中文摘要：

对宫颈癌细胞进行原代培养，SP分选，通过对SP细胞和NSP细胞进行细胞增殖、分化、裸鼠成瘤、对放化疗敏感性等方面进行分析，证实宫颈癌SP细胞具有肿瘤干细胞特性；分别对宫颈癌SP和NSP细胞进行基因表达谱和microRNA表达谱比对、分析，用预测软件miRnada、TargetScan对差异表达microRNA进行靶基因预测，将预测出的基因与基因表达谱中的差异表达基因进行比对，既属差异表达基因、同时又在预测基因范围内的基因，我们将重点关注，视为关键差异表达基因，再经Real time RT-PCR和Western blot验证，初步确定宫颈癌干细胞的特异表达基因；对宫颈癌干细胞特异表达基因进行RNA干扰沉默其表达，或进行目的基因转染上调其表达，观察其生物学改变，从而确定宫颈癌干细胞特异基因，为宫颈癌治疗提供新靶点，为探索宫颈癌的干细胞治疗提供理论依据。

结论摘要：

本课题通过采集宫颈鳞癌患者的手术标本，通过原代培养、流式细胞荧光激活分选法将宫颈癌细胞分为侧群细胞（SP）和非侧群细胞（NSP）两个亚群，观察两组细胞的体外增殖和成瘤能力，并比较两组细胞对化疗药物的耐受性。通过上述实验，证实人宫颈鳞癌SP细胞具有肿瘤干细胞特性。

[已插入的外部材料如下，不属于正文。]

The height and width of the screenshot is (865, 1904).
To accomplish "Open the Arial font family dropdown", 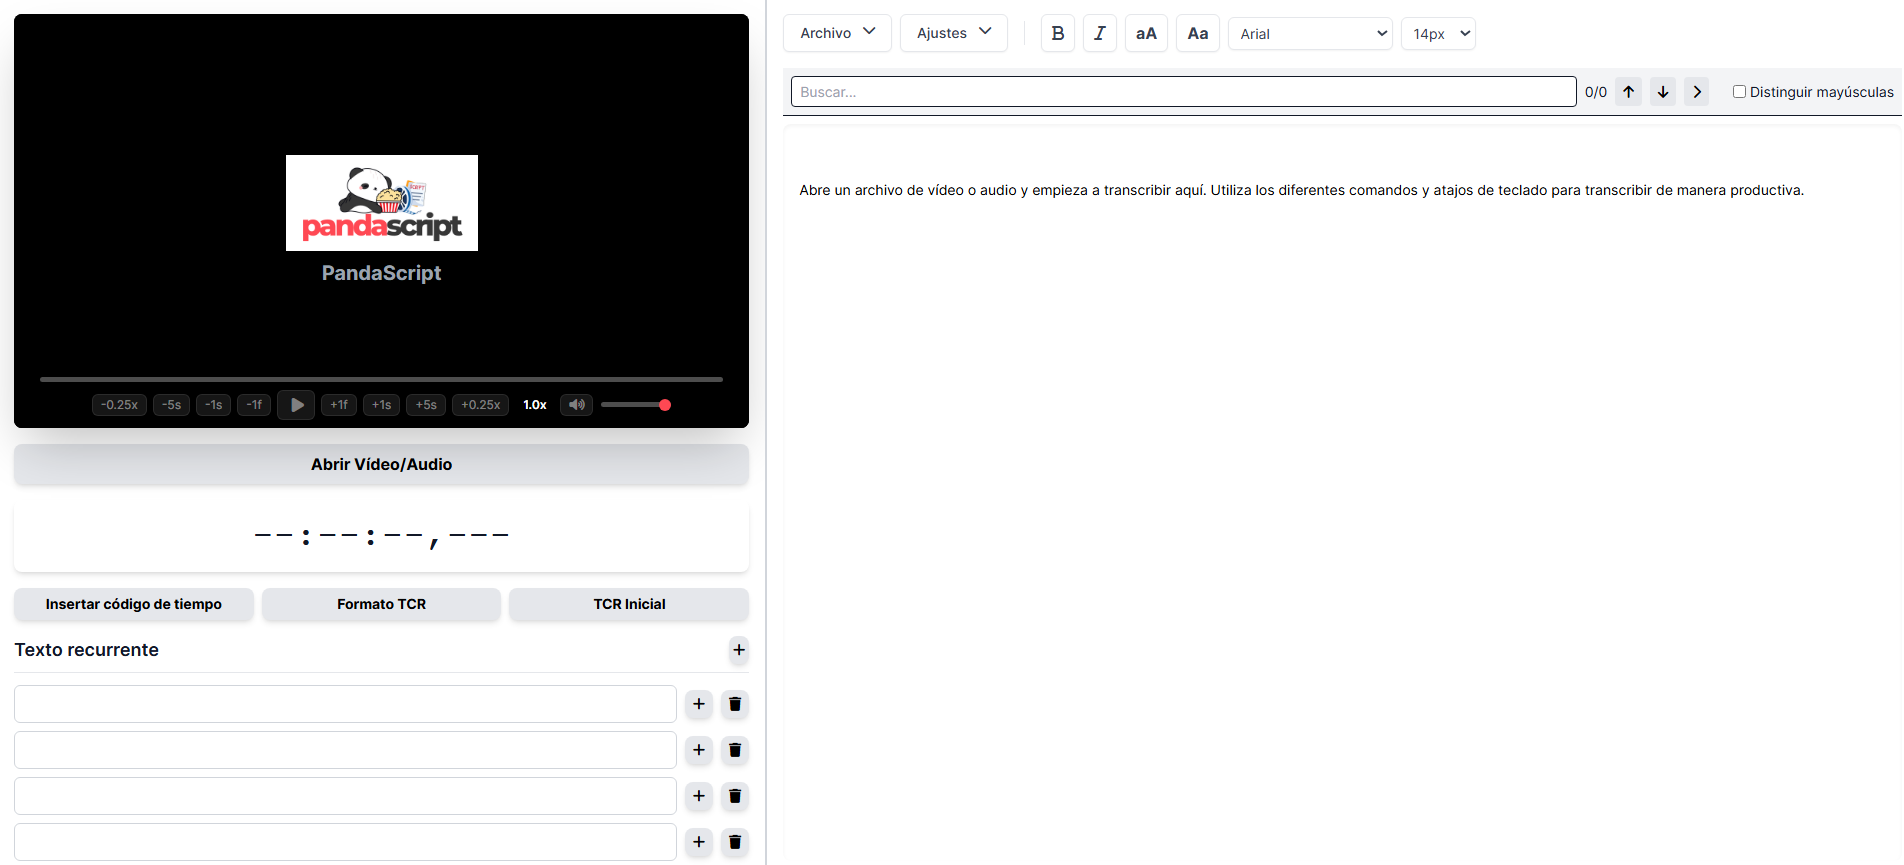I will (x=1309, y=34).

分别提取SP细胞和NSP细胞的总RNA，用microRNA芯片分别检测SP细胞和NSP细胞的microRNA表达谱并进行分析，筛选出差异表达的microRNA。 microRNA芯片筛选出表达差异在10倍以上的有16条microRNA，其中3条miRNA上调，13条miRNA下调；差异表达超过2倍的miRNA有7条，其中3条miRNA上调，4条miRNA下调。应用qPCR方法对上述差异表达microRNA进行验证，最终确定SP和NSP细胞的差异表达microRNA。miR-34a在宫颈癌SP细胞中表达下调，通过增加miR-34a在SP细胞表达，SP细胞增殖能力、克隆形成能力下降。